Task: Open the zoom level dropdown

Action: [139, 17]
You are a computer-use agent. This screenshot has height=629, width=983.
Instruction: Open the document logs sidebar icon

==

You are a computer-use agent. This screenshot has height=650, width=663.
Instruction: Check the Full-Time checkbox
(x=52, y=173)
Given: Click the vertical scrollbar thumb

* * *

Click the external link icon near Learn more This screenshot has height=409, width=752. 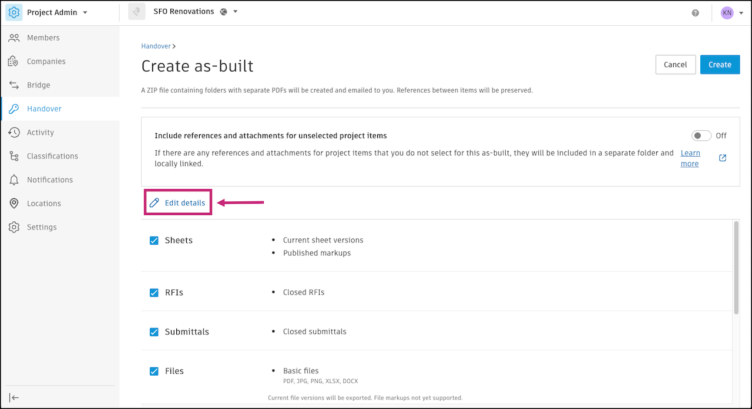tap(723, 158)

_Task description_
Your answer should consist only of the lines above between the line holding "has height=650, width=663." and the line holding "Given: Click the vertical scrollbar thumb", inclusive, each transcribed exactly.

_Response to the task_
You are a computer-use agent. This screenshot has height=650, width=663.
Instruction: Check the Full-Time checkbox
(x=52, y=173)
Given: Click the vertical scrollbar thumb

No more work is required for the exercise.